[What you will do]: Output the records, every one, exactly as given.

* * * * * * * * *

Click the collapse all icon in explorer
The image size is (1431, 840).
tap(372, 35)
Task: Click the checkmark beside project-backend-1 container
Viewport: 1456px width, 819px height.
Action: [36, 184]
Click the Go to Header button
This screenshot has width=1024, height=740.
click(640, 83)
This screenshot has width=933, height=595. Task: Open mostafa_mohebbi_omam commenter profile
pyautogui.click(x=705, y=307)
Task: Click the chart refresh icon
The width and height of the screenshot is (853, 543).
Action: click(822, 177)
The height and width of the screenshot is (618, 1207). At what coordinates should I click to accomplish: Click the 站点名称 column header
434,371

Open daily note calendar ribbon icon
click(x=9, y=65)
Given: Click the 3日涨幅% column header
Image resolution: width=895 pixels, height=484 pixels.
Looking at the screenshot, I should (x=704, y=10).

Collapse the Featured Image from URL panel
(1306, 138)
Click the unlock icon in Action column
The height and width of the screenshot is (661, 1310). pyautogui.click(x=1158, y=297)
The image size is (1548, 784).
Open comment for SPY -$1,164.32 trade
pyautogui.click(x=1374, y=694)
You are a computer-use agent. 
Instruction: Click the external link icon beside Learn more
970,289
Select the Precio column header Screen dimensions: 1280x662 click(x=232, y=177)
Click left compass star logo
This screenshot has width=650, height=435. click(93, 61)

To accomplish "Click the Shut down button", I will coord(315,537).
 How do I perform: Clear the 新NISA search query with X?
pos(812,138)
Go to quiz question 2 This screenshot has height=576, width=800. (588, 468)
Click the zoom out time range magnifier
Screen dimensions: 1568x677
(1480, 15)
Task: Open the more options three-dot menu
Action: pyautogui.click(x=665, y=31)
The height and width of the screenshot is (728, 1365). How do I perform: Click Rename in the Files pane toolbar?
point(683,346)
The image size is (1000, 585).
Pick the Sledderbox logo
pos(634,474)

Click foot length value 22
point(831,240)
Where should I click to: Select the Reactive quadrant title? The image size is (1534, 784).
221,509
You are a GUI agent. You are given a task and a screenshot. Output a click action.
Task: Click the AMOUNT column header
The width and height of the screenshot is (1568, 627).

* * * * * * * * *

[Task solution]:
Click the collapse all icon in explorer
The image size is (1431, 840).
tap(372, 35)
Task: Click the checkmark beside project-backend-1 container
Viewport: 1456px width, 819px height.
Action: [36, 184]
Click the Go to Header button
This screenshot has width=1024, height=740.
click(640, 83)
This screenshot has width=933, height=595. Task: Open mostafa_mohebbi_omam commenter profile
pyautogui.click(x=705, y=307)
Task: Click the chart refresh icon
The width and height of the screenshot is (853, 543).
Action: click(822, 177)
The height and width of the screenshot is (618, 1207). At what coordinates should I click to accomplish: Click the 站点名称 column header
434,371

Open daily note calendar ribbon icon
click(x=9, y=65)
Given: Click the 3日涨幅% column header
Image resolution: width=895 pixels, height=484 pixels.
Looking at the screenshot, I should (x=704, y=10).

Collapse the Featured Image from URL panel
(1306, 138)
Click the unlock icon in Action column
The height and width of the screenshot is (661, 1310). pyautogui.click(x=1158, y=297)
The image size is (1548, 784).
Open comment for SPY -$1,164.32 trade
pyautogui.click(x=1374, y=694)
You are a computer-use agent. 
Instruction: Click the external link icon beside Learn more
970,289
Select the Precio column header Screen dimensions: 1280x662 click(x=232, y=177)
Click left compass star logo
This screenshot has width=650, height=435. click(93, 61)

To accomplish "Click the Shut down button", I will coord(315,537).
 How do I perform: Clear the 新NISA search query with X?
pos(812,138)
Go to quiz question 2 This screenshot has height=576, width=800. (588, 468)
Click the zoom out time range magnifier
Screen dimensions: 1568x677
(1480, 15)
Task: Open the more options three-dot menu
Action: pyautogui.click(x=665, y=31)
The height and width of the screenshot is (728, 1365). How do I perform: Click Rename in the Files pane toolbar?
point(683,346)
The image size is (1000, 585).
Pick the Sledderbox logo
pos(634,474)

Click foot length value 22
point(831,240)
Where should I click to: Select the Reactive quadrant title? The image size is (1534, 784).
221,509
You are a GUI agent. You are given a task and a screenshot. Output a click action.
Task: Click the AMOUNT column header
The width and height of the screenshot is (1568, 627).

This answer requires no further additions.